橋の上からはすでにかなりの人数の野次馬が集まりだしていた。
6人がブルーシートをくぐると、所轄の刑事が敬礼をして迎えた。
「ご苦労様です!こちらです!」
案内された橋の下の薄暗い雑草の生えた草はらで、それは横たわっていた。
青白い顔は目を半開きに、大量に流れたであろう血液は、乾き切って胸や腹部、口元に赤黒くこびり付いていた。

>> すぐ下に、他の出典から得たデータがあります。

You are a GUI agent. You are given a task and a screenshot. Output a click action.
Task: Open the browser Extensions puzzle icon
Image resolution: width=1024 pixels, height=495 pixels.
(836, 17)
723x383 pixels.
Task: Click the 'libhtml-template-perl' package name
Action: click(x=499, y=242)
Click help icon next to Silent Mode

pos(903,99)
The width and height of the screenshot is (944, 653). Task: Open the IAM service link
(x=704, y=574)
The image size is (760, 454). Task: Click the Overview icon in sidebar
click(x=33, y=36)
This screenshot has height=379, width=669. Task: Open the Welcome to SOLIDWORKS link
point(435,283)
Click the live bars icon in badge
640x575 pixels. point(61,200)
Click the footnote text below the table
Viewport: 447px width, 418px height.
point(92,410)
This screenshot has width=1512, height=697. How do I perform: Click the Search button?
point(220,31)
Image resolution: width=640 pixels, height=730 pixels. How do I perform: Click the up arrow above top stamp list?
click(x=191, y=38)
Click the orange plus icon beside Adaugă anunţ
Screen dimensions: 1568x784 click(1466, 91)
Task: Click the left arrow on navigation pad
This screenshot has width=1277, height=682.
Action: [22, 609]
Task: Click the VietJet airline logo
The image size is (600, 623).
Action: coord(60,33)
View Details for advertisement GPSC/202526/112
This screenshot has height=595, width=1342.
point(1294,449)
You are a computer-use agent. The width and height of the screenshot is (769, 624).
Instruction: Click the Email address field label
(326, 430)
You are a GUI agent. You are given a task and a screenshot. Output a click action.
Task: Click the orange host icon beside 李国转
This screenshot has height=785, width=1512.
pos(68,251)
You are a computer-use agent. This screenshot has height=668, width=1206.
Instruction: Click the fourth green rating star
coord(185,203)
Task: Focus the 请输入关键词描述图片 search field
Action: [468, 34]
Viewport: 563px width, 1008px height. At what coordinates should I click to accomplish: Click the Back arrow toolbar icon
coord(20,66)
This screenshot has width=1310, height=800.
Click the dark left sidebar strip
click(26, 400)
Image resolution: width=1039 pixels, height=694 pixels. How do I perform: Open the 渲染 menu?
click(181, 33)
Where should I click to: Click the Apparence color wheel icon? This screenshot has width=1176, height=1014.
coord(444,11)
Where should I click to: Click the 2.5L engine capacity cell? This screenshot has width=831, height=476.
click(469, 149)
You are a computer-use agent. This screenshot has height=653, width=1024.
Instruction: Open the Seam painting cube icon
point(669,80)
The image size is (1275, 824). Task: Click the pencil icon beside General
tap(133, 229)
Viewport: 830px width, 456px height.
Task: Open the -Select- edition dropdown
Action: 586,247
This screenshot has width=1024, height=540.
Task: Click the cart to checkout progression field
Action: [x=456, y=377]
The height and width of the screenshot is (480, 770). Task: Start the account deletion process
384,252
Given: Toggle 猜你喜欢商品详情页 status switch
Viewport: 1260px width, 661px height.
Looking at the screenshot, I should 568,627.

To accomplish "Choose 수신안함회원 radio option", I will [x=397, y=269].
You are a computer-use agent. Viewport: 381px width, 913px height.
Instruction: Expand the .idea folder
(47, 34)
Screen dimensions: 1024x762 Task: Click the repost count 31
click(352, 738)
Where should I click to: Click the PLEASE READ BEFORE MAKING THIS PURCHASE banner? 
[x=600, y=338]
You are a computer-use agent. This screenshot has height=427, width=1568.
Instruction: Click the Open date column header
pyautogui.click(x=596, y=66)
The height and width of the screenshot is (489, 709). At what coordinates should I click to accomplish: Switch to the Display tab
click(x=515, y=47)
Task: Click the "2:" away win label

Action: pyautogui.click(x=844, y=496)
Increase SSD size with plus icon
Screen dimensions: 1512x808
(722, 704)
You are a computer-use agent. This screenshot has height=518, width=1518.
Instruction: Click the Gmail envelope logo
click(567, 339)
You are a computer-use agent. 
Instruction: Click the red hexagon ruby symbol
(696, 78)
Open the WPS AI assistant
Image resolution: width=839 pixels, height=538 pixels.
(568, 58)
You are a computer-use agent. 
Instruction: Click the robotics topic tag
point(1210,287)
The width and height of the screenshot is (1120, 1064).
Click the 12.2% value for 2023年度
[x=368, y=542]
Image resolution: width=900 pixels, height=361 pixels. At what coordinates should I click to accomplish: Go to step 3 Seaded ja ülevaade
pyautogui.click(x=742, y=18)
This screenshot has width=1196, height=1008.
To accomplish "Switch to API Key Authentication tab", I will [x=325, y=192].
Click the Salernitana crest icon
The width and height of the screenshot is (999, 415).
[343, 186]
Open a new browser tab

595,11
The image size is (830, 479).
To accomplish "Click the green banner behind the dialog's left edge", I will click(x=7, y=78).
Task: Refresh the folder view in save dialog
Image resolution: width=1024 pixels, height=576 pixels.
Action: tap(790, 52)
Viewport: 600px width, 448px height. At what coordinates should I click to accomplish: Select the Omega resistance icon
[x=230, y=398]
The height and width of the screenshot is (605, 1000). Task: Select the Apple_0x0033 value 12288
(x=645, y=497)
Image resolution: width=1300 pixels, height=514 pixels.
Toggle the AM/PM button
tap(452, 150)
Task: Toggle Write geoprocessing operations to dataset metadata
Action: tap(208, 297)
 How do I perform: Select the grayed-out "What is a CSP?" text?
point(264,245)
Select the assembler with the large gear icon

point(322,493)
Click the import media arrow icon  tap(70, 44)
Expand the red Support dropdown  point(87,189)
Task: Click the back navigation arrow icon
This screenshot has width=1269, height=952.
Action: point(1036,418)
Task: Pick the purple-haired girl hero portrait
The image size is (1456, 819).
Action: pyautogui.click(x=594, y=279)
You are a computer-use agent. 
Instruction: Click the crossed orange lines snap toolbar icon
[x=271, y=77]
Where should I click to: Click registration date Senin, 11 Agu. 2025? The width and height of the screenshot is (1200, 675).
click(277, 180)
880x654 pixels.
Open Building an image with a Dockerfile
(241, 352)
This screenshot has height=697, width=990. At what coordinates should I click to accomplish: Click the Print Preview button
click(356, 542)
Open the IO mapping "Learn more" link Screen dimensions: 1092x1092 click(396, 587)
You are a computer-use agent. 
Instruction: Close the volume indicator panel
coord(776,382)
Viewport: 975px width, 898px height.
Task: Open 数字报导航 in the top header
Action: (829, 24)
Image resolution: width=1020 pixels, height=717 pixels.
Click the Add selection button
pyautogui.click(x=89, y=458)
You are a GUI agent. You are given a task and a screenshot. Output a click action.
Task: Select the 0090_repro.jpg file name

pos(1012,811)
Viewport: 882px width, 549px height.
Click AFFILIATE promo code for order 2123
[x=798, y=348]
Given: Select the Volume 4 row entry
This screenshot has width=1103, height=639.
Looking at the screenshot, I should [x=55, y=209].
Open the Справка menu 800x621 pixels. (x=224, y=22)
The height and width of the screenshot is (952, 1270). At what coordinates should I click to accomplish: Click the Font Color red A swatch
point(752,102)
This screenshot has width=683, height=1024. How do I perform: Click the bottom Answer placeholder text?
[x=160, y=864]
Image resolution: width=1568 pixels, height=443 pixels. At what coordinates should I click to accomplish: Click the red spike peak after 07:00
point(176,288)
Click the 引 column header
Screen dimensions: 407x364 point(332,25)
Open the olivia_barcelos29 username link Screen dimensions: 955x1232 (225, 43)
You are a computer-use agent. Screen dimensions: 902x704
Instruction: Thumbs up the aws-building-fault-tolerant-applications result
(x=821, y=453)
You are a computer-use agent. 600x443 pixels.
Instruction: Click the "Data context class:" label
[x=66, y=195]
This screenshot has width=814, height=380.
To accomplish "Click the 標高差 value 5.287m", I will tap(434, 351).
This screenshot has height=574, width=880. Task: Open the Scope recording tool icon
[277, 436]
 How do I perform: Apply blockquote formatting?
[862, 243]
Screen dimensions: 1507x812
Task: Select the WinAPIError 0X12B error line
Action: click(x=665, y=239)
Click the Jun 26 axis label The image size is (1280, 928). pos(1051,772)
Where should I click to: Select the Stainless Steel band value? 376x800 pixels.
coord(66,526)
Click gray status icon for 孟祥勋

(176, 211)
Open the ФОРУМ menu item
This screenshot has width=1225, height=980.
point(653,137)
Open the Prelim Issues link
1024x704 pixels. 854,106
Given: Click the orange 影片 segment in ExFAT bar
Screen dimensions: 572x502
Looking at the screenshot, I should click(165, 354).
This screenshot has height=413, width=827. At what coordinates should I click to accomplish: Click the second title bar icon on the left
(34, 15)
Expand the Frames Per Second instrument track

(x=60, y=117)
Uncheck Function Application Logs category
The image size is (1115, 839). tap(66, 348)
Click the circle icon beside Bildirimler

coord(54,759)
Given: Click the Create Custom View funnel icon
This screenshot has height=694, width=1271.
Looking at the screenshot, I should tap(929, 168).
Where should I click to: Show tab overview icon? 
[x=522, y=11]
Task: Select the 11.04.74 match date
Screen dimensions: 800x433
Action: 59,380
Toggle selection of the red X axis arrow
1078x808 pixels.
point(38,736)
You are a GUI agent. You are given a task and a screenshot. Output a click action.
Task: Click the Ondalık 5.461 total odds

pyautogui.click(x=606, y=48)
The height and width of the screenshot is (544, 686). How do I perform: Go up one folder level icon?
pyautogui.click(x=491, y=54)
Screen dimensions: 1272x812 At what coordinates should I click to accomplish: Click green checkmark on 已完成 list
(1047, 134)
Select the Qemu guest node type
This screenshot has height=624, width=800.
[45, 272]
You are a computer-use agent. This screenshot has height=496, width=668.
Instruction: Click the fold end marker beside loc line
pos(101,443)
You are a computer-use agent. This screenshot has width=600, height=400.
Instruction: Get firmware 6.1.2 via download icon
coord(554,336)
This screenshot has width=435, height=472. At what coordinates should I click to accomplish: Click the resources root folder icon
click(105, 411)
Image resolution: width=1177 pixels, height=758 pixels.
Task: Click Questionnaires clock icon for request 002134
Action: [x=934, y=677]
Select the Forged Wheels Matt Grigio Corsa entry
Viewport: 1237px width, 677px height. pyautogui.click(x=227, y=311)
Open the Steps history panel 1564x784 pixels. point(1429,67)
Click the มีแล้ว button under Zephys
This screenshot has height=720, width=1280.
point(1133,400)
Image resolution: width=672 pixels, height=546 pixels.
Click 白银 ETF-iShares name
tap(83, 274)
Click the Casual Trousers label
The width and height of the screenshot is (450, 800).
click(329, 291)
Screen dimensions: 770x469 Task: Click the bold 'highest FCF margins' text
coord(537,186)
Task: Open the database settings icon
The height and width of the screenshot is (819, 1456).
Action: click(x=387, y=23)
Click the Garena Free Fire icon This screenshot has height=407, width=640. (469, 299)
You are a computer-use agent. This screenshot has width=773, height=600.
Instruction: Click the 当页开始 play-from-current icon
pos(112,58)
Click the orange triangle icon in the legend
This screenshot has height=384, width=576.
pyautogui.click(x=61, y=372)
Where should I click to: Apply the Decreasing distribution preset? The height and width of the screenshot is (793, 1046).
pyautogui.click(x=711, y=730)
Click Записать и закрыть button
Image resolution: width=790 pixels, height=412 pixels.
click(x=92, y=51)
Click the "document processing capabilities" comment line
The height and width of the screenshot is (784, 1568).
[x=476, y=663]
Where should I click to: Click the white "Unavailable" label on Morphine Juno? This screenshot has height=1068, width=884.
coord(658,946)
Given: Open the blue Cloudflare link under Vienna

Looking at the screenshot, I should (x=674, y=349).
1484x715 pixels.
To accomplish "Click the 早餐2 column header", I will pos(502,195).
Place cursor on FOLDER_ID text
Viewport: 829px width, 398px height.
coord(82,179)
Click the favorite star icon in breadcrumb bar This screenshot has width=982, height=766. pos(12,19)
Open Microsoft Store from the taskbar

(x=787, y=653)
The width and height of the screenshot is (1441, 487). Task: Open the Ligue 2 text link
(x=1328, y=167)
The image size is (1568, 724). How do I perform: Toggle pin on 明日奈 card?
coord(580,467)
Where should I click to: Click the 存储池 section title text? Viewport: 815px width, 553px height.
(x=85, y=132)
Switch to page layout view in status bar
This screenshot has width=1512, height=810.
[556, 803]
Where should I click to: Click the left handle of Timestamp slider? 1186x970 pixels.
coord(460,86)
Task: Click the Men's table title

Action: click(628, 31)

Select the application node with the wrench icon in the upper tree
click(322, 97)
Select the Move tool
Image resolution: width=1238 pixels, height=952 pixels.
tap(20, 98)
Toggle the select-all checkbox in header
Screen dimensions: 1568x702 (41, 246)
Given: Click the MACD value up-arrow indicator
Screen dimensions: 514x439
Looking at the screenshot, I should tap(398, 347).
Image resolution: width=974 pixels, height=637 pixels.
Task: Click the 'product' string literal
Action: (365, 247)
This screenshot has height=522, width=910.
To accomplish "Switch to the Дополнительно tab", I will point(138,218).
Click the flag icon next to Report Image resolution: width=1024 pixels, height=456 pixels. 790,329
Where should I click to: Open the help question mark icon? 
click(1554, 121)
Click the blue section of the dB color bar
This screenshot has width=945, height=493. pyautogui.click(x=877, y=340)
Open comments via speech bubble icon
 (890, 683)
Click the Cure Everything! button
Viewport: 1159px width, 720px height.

「被害者は 君島 菜華(28)。この近くのカフェの従業員です。第一発見者はあちらにいる男性、犬の散歩の途中で発見したようです。発見時刻は......」
美幸はそれを聞きながらメモを取ると、その華奢な身体の遺体に手を合わせた。
鑑識により遺体にブルーシートを掛けられると、美幸はいつも通りに指示を出し始めた。
「じゃあ...佐々木さんと大森は聞き込み、廉はあたしと第一発見者ね、優木さんと神岡は...」
そこまで言うと美幸は初めて異変に気がついた。
「神岡?」
学は全員の背後、無表情で遺体に目を向けて見開いたまま立ち尽くしている。
「神岡、どうしたのあんた、まだ眠いとかほざくんじゃないでしょうねっ。しっかりしなさいっ!」
美幸が声を張り叱咤するが学は無反応。
学のその様子で、後輩である廉が突然ハッと何かに気づいた。
──── 菜華は高校ん時から付き合ってるし。合コンでも行けば?
今朝の会話を思い返す廉の顔はみるみると青ざめ、冷や汗をかきながら学に振り向き、恐る恐る震える口を開いた。
「君島....菜華....。先輩.....まさか.....まさかっ.....!!」
美幸や他の班員が不思議そうに見つめる中、学はようやくボソリと口を開いた。
「主任。それ、俺の彼女っす。」
その場の空気が一瞬で凍りついた。
地べたで作業をしていた鑑識の人間達も思わず手が止まり学を見上げる。
「なん...て....?」
美幸はあまりの驚愕さに、口からかろうじて出せたのはそれだけだった。
「せっ...先輩...だい...じょぶ...すか...。」
廉が腫れ物でも触れるかのように声をかけるが、学は変わらず無表情のまま突っ立っている。
「すみません、野次馬が増えてきました。そろそろ仏さん運ばないと。」
鑑識の1人がそう耳打ちすると、その言葉にハッとした美幸は気を取り直し、学へ向かって声を上げた。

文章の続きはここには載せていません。